A second administrative hurdle is related to the electronic medical record, which should be able to integrate PROs with little or no dif-ficulty, and could then be used for comparative effectiveness research. For instance, does cabazitaxel when given to patients with co-morbidities such as congestive heart failure have the same favorable effects as in clinical trial subjects [43]? The main questions would be what to measure and record for universal access, within the bounds of what is possible and not too expensive. A recent review [44] explored the “architecture” of such decision-making and proposed some rationality before we attempt to add patient portals with multiple instruments, none of which are standardized, to the mix. This will require adoption of one or several instruments capable of cross-talking and interpretation, with heightened privacy requirements and more expense, when the EMR vendors are trying to carve out market share.
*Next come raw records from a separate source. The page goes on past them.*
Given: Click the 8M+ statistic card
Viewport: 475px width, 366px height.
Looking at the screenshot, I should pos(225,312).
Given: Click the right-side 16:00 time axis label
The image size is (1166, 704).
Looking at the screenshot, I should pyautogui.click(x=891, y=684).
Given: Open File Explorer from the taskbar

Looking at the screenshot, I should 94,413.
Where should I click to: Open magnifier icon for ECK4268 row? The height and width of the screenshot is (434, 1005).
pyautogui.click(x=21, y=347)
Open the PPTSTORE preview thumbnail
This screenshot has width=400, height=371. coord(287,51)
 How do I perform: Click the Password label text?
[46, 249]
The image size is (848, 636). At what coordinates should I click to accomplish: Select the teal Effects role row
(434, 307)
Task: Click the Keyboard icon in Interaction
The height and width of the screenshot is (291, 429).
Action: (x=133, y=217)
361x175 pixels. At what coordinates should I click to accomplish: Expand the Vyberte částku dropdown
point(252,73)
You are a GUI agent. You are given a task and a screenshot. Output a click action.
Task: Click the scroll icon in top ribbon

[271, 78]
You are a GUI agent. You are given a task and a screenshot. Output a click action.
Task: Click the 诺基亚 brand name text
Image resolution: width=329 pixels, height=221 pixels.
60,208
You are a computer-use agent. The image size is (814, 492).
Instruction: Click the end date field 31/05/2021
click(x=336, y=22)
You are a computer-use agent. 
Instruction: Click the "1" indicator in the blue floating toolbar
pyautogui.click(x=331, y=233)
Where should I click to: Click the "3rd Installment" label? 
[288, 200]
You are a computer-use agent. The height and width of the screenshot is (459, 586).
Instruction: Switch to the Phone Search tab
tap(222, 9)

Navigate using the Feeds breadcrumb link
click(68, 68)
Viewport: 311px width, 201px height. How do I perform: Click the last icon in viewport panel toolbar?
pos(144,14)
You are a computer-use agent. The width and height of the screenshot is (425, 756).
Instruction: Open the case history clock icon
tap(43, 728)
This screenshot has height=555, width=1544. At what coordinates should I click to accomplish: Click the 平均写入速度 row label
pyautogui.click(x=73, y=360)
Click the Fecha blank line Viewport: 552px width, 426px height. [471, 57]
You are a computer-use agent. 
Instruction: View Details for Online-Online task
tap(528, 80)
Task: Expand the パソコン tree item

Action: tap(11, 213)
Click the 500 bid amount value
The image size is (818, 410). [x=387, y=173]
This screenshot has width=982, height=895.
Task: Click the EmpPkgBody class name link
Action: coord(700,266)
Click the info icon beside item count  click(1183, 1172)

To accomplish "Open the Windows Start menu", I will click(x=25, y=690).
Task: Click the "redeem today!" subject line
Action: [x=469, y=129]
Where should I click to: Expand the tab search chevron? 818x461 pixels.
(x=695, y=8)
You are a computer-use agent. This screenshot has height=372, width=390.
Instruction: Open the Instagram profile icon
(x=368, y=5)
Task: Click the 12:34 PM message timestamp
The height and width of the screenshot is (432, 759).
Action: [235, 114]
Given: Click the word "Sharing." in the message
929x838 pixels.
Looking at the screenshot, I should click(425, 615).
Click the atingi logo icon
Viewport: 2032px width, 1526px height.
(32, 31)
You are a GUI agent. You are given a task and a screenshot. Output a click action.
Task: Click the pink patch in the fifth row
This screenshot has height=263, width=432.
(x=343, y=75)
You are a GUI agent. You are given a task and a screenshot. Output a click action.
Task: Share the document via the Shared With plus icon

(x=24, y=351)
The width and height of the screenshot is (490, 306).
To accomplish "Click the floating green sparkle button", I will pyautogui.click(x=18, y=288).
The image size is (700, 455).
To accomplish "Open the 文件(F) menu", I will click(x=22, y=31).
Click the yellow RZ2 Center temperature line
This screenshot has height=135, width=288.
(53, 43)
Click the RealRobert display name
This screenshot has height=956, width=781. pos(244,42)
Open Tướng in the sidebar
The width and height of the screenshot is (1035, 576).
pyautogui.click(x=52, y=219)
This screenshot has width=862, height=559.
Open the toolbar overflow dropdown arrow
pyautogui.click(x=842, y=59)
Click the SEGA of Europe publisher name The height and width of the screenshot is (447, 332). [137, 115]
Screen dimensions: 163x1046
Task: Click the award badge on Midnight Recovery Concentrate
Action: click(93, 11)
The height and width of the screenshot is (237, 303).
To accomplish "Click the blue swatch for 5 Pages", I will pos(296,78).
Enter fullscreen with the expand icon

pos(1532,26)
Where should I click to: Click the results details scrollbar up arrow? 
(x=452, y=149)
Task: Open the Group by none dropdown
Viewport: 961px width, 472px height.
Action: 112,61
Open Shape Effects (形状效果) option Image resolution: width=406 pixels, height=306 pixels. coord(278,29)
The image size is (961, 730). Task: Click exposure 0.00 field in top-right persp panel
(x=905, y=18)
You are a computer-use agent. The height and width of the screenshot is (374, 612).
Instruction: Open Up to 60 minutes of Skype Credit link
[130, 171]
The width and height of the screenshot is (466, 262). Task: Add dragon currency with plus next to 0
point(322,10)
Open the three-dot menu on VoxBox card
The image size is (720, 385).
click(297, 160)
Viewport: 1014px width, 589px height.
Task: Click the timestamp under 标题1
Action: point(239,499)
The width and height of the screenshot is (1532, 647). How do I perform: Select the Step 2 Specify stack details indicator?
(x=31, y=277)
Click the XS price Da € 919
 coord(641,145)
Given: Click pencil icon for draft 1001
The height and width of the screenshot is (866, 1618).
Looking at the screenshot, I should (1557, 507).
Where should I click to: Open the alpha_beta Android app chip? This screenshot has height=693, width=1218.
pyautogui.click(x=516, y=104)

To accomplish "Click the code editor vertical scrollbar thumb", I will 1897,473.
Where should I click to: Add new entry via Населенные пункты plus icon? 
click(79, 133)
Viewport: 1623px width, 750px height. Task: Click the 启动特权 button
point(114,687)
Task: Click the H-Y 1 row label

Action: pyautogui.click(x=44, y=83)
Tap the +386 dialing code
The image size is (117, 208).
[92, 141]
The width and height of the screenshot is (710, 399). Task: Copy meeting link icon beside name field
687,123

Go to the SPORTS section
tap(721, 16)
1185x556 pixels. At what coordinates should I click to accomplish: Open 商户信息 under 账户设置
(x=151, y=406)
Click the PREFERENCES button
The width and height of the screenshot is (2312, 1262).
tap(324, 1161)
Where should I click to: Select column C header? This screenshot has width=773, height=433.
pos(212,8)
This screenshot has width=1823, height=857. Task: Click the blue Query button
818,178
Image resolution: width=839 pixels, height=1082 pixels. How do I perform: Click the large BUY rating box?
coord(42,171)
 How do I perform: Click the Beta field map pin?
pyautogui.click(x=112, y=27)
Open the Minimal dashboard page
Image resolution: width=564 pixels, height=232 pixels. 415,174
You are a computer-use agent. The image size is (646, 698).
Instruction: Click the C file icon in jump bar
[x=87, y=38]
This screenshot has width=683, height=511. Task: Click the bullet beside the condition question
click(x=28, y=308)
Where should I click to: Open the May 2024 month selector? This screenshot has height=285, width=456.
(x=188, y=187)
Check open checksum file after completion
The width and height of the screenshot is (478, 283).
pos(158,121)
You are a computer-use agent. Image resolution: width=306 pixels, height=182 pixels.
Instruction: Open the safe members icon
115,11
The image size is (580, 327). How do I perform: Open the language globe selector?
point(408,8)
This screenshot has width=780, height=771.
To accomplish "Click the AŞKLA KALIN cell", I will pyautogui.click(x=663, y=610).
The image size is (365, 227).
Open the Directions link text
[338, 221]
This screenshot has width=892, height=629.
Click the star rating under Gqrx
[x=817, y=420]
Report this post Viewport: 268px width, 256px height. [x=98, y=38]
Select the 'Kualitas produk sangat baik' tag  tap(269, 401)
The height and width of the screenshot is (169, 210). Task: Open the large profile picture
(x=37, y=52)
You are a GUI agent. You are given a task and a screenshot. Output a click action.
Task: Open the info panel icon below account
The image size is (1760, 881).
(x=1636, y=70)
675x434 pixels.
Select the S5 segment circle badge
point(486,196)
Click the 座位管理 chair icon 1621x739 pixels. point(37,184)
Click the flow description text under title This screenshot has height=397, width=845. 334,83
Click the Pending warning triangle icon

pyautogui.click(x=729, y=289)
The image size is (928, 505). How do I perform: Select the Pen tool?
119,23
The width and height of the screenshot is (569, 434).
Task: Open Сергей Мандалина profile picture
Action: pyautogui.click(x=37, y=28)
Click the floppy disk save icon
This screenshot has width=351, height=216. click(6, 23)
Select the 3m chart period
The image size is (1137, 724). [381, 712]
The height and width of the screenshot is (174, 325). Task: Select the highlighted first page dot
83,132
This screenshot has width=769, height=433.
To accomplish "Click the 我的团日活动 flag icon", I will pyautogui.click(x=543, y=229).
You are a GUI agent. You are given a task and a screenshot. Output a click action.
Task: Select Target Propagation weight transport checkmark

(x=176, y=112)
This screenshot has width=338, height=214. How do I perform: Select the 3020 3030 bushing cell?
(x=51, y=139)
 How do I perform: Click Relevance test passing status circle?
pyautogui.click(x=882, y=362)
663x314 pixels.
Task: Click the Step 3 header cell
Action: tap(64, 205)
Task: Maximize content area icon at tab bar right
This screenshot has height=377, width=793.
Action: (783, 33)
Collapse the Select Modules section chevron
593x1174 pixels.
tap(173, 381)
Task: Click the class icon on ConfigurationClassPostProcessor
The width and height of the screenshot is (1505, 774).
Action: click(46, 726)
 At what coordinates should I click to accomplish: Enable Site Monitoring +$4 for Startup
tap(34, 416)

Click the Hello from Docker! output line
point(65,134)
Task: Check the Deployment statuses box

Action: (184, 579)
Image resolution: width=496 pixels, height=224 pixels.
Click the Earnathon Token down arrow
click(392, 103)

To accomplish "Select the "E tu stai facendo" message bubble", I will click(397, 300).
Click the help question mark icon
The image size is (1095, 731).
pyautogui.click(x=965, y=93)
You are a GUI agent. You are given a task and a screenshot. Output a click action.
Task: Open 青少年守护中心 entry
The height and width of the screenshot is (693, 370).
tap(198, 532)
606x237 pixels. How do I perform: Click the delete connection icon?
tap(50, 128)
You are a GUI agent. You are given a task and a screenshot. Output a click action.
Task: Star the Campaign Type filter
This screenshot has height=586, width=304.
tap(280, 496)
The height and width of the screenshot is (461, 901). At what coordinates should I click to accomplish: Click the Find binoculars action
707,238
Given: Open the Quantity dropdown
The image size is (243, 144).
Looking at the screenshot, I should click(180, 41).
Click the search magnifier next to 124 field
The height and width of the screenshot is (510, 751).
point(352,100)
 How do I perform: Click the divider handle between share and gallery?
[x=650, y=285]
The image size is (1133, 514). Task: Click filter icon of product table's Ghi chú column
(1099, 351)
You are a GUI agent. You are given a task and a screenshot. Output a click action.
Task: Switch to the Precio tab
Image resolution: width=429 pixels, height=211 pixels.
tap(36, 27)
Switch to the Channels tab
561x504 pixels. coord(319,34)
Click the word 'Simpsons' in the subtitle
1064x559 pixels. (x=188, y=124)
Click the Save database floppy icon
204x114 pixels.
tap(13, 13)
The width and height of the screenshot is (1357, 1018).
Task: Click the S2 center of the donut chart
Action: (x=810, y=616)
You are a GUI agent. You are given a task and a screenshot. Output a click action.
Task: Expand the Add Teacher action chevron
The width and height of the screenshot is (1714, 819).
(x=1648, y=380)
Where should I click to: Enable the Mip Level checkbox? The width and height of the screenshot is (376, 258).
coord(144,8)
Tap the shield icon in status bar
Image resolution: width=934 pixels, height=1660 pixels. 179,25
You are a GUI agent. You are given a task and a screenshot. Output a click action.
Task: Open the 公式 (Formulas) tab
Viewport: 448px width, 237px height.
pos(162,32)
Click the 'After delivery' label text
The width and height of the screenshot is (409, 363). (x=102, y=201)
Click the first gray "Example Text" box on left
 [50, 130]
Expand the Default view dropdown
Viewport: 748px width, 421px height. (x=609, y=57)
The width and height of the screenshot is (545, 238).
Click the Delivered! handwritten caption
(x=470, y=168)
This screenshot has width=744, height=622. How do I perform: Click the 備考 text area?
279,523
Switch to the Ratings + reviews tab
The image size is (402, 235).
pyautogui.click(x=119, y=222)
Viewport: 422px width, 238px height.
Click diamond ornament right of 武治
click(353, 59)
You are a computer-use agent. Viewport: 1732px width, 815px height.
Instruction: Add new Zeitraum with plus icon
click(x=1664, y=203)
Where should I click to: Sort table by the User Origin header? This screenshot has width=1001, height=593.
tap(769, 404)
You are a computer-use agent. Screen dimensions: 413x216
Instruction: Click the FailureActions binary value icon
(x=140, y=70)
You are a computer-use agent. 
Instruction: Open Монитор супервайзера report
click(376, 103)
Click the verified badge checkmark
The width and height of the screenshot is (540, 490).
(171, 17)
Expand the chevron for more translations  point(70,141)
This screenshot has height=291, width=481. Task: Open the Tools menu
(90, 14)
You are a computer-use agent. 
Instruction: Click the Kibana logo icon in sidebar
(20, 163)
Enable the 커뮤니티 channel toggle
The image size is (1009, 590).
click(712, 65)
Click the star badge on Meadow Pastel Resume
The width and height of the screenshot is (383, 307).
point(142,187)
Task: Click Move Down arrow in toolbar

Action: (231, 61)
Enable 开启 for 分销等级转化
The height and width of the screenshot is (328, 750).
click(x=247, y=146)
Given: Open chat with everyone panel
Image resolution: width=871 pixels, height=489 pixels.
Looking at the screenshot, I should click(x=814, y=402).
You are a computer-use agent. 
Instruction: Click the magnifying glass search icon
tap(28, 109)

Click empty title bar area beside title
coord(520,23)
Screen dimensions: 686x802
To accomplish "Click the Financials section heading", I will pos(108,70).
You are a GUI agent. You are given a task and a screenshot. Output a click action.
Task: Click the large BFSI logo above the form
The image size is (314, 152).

Such improvements are possible but will likely require major governmental intervention similar to “meaningful use” requirements.



Measuring Pain in CRPC


Pain is measured by nearly all PROMs, is associated with decreased survival in CRPC patients [45], can be debilitating and impair QOL [46], and, as was illustrated in the approval of mitoxantrone by the FDA mentioned earlier, can be an important endpoint defining treatment benefit in clinical trials. Measuring pain as a PRO is challenging. The FDA has raised its standards for measuring pain, describing how it determines whether PRO measures are adequate for use in clinical trials to support labeling claims [47]. Despite this published guidance, in the 17 years since approving mitoxantrone for the treatment of pain, the FDA has not allowed the inclusion of a pain endpoint in a prostate cancer drug label—despite multiple pain endpoints in FDA drug applications during this time [48]. Pivotal trials for both docetaxel and abiraterone acetate measured pain [7], but FDA concern about pain measurement techniques in those trials caused there to be no mention of pain reduction in the drug labels [49].

Without a viable consensus on a method for measuring pain, investigators develop pain questionnaires on a case-by-case basis with little regard for inter-trial comparability. However, a five-site clinical trial opened late in 2013, with approval from the FDA, to study a simple pain measurement PRO: “pain at its worst in the last 24 hours” [50]. This new measure is promising both because the trial design team includes the developer of the most commonly used pain questionnaire in oncology, Brief Pain Inventory (BPI), and because the trial has the active encouragement of the FDA. Results are anticipated in 2016.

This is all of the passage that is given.